Revision as of 10:40, 24 December 2012

In light of this edit made by Mr. Schlafly, I want to examine whether early voting laws were passed by liberals to avoid the strictures of voter ID legislation.

(Classification of states as strict/non-strict photo/non-photo ID is from [1]

Strict Photo ID

In effect in 2012


HB 244 in the 2005-06 session introduced both voter ID and no-excuse absentee balloting.

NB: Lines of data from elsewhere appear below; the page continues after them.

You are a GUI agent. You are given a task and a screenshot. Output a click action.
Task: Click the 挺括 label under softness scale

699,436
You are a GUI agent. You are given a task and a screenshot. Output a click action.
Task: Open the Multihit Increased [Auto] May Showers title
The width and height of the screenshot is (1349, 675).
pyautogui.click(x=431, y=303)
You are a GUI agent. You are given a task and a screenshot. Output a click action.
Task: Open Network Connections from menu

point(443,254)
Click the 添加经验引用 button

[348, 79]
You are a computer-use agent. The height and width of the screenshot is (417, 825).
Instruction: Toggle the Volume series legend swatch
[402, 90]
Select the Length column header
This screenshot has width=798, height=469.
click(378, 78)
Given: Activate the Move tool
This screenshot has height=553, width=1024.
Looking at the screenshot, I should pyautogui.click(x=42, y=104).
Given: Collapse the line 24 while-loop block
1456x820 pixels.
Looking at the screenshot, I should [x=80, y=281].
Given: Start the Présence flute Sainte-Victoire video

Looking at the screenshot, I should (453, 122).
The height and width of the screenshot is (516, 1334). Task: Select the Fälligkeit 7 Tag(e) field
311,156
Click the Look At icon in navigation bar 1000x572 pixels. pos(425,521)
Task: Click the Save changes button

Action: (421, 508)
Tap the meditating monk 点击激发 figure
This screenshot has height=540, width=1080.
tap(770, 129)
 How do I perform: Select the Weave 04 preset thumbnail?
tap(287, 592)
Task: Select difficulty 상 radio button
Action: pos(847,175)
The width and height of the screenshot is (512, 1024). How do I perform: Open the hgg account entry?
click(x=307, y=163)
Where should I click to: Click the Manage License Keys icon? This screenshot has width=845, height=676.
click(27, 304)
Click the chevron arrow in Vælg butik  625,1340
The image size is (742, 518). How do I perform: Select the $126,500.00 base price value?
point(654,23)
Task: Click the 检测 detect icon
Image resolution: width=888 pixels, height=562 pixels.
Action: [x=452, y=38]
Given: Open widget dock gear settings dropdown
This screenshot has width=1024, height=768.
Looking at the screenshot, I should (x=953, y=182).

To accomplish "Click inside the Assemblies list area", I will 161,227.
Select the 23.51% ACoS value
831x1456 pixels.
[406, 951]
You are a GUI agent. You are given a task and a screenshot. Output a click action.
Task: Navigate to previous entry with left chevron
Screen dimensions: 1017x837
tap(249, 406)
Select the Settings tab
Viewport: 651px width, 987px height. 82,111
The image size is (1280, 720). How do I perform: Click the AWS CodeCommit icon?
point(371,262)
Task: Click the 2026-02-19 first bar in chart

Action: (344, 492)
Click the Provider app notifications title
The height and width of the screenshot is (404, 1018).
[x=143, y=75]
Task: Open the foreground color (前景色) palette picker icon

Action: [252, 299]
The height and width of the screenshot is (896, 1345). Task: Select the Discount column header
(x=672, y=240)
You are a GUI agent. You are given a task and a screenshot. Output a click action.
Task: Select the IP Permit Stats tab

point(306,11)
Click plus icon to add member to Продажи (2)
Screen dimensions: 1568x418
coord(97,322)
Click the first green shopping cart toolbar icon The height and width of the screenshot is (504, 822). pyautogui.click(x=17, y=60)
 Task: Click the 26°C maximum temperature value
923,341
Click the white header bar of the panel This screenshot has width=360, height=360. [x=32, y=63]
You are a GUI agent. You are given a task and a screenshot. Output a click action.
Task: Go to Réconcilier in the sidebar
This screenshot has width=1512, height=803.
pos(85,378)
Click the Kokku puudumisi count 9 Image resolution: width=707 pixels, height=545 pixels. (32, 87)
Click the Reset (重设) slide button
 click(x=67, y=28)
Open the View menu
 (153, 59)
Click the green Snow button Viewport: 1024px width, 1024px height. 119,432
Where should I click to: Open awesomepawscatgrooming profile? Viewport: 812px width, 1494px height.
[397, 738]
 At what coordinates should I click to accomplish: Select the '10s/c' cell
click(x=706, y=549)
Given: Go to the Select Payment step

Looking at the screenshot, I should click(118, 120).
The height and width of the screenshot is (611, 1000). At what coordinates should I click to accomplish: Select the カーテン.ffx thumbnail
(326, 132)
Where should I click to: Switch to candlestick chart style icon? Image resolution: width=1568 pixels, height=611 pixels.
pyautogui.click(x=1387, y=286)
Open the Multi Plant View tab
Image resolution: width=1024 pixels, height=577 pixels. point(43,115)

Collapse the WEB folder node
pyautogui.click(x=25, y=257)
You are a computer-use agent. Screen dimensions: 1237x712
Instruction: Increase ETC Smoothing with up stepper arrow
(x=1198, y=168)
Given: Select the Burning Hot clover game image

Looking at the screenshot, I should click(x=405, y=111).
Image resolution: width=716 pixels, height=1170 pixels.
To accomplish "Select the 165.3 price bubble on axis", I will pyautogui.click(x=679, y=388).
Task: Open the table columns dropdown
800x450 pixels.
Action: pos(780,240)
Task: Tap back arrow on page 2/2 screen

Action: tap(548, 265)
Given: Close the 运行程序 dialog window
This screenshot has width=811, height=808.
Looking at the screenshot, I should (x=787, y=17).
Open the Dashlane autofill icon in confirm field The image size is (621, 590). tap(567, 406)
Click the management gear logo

The Georgia House passed HB 224 along party lines: Republicans voting yes, Democrats voting no, with the following exceptions: Johnny Floyd (R-147th), Mark Hatfield (R-177th), Penny Houston (R-170th) voted No; Keith Heard (D-114th), Greg Morris (D-155th) voted Yes.

Attorneys for the state used the existence of no-excuse absentee voting (without having to present photo ID) as an argument that no eligible voters would be disenfranchised as a result of voter ID.[1]


Voters must provide an excuse to vote absentee-by-mail, which does not require photo ID. However, any voter may vote absentee-in-person, which does require presentation of a photo ID or affirming that an exemption applies.[2][3]


As implemented under the S.A.F.E. Act, Kansas's voter ID system requires absentee and early voters to produce identification.[4] Kris Kobach, the main proponent of the S.A.F.E. Act, bragged about its comprehensiveness in a Wall Street Journal editorial.[5]


Tennessee does not have no-excuse absentee voting nor early voting.[6]

Not in effect in 2012


Mississippi does not have early voting, and Mississippi requires an excuse to cast an absentee ballot.[7]